━━━━━ SUPPLIED MATERIAL ━━━━━

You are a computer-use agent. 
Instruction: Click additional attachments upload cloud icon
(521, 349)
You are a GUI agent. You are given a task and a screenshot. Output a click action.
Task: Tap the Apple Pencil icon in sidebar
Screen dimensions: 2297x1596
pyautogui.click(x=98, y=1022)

━━━━━

- [WHAT YOU WILL DO]: Show, from the records above, every line that includes "agent".

- [ANSWER FOR THIS EXERCISE]:
You are a computer-use agent. 
You are a GUI agent. You are given a task and a screenshot. Output a click action.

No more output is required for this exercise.